INSTRUCTIONS TO FOLLOW:
Write out exactly, and only, the lines below from the line with "Screen dimensions: 300x119" through the line with "Screen dimensions: 279x151"; pictures do not belong in the copy.

DATA:
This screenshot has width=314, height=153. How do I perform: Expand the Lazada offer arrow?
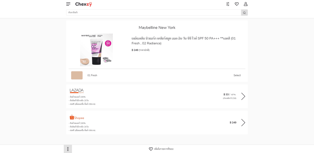tap(243, 96)
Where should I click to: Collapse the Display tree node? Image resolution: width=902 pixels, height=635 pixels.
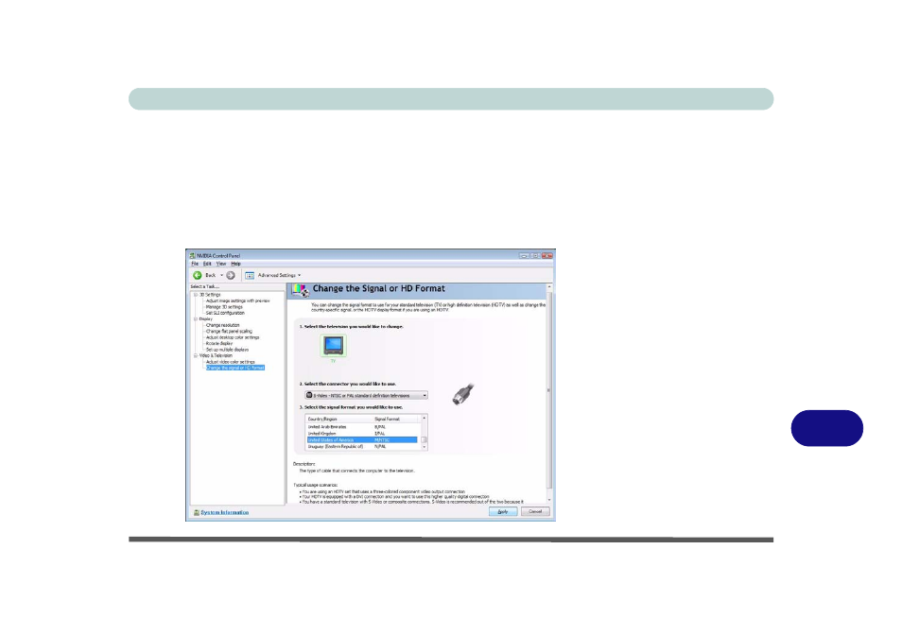pyautogui.click(x=195, y=318)
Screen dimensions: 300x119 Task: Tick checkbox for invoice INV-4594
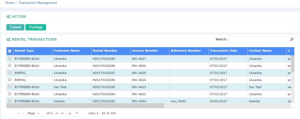(10, 101)
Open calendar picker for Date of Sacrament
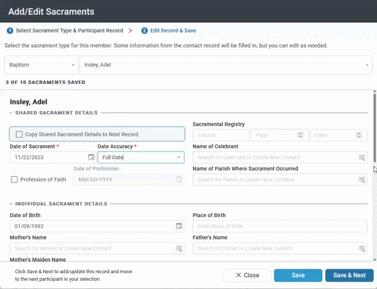The height and width of the screenshot is (289, 377). [91, 157]
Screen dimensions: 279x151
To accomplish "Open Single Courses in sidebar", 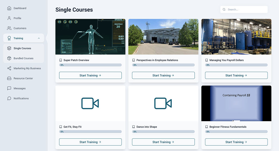I will pyautogui.click(x=22, y=48).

EXERCISE SOLUTION:
Screen dimensions: 300x119 Task: Tick checkbox for invoice INV-4594
(10, 101)
Open calendar picker for Date of Sacrament
The height and width of the screenshot is (289, 377). [91, 157]
Screen dimensions: 279x151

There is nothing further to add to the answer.